Ce texte est composé de 5 § de longueur très variable, mais sa structure est rigoureuse.
Les deux premiers § donnent la définition des deux grandeurs : d'abord la grandeur d'établissement, relative au pays dans lequel on se trouve, arbitraire sans doute dans son origine, mais qui, une fois instituée, doit être respectée ; puis la grandeur naturelle, liée au caractère et aux vertus de la personne, et qui n'est donc nullement relative.
Un § de transition montre que nous devons des marques de respect à l'une comme à l'autre, mais qu'il ne faut pas les confondre.
Les derniers §, plus développés, développent ces différences en donnant des exemples ; aux grandeurs d'établissement des marques extérieures de respect (gestes, formules de politesse) ; aux grandeurs naturelles, l'estime intérieure, c'est-à-dire morale. Un duc honnête homme aurait droit aux deux, mais un "grand seigneur méchant homme" ne mériterait que les marques extérieures, qui peuvent aller de pair avec le plus profond mépris.
Quel nom plus contemporain peut-on donner à ce que Pascal appelle les "grandeurs d'établissement" ? Donnez quelques exemples issus de votre expérience ou de vos connaissances personnelles : Les grandeurs d'établissement n'ont pas disparu avec l'abolition des privilèges et l'instauration de la République. Aujourd'hui, on peut parler des "marques extérieures de respect", dues à la fonction.

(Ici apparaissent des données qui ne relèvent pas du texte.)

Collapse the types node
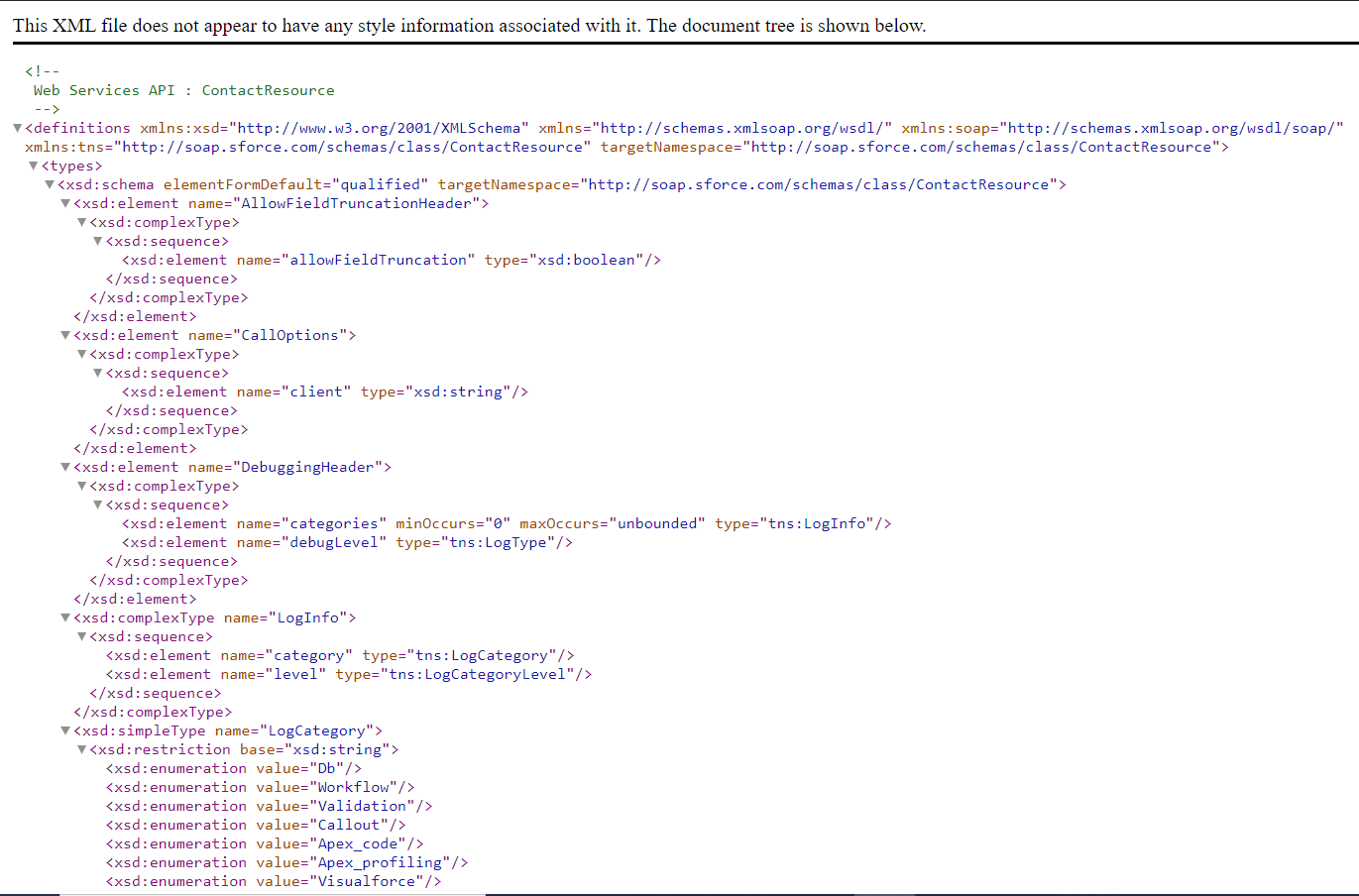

On ne parle pas à un professeur, ou à un proviseur, comme à un camarade de classe ; dans le magistrat ou l'homme politique, on respecte la fonction...

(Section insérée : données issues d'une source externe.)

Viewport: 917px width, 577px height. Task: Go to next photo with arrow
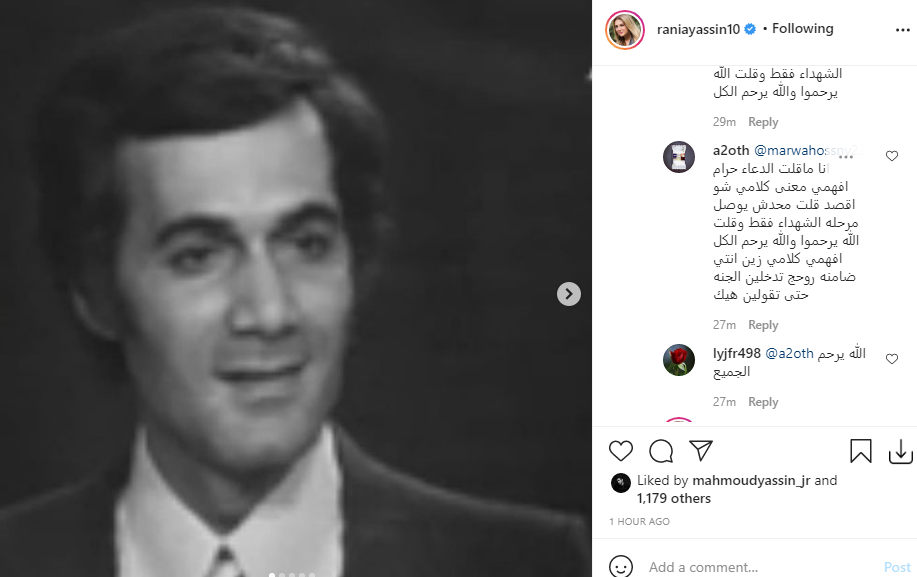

Reformulez de manière plus moderne la phrase : "nous devons quelque chose à l'une et à l'autre de ces grandeurs" : nous devons respecter, mais sous des formes différentes, la fonction ou le rang d'une personne, et ses qualités humaines.
Quels exemples donne Pascal de ce que nous devons aux grandeurs d'établissement ? Donnez d'autres exemples, plus contemporains. "Il faut parler aux rois à genoux ; il faut se tenir debout dans la chambre des Princes" ; ou encore "on salue un duc". Aujourd'hui qu'il n'y a plus en France ni roi, ni Princes, ni ducs, les "grandeurs d'établissement" demeurent, par exemple lorsque l'on s'adresse à un supérieur. "Monsieur le Président" ou "Monsieur le Ministre", "Docteur" pour s'adresser à un médecin, "Maître" pour un avocat ou un notaire... Voir aussi les formules de politesse dans les lettres, et la subtile hiérarchie entre les "sentiments distingués" (pour un correspondant ordinaire), les "sentiments respectueux" pour un supérieur, ou les "marques de profond respect" pour quelqu'un de très haut placé dans la hiérarchie... Et il est indispensable de connaître ces subtilités pour ne pas passer pour mal élevé ou grossier !
Quelle différence Pascal fait-il entre "estime" et "respect" ? Pascal emploie le mot respect dans le sens des marques purement extérieures. On peut, sans hypocrisie, adresser des "sentiments respectueux" à quelqu'un que l'on considère, à part soi, comme un crétin ou un malhonnête homme : la formule s'adresse à la fonction, pas à l'individu ! L'estime, au contraire, est intérieure et morale. Elle ne peut s'accorder qu'aux qualités de la personne. on doit respecter un professeur inintéressant, un magistrat incapable, un ministre imbu de lui-même ; mais nul ne peut vous obliger à l'estimer !
Quelle est finalement la thèse de ce texte ? Où se trouve-t-elle exprimée ? En quoi cette thèse invite-t-elle les Grands à la modestie ? La thèse consiste justement dans cette distinction des deux grandeurs, et à la différence de ce qu'on leur doit. C'est un appel à la modestie des Nobles, qui croyaient volontiers que les respects adressés à leur nom ou à leur titre l'étaient à leur personne, et que s'appeler "Monsieur de..." les dispensait de faire preuve de qualités morales... A la même époque, Molière, dans Dom Juan, dressait le portrait féroce d'un "grand seigneur méchant homme".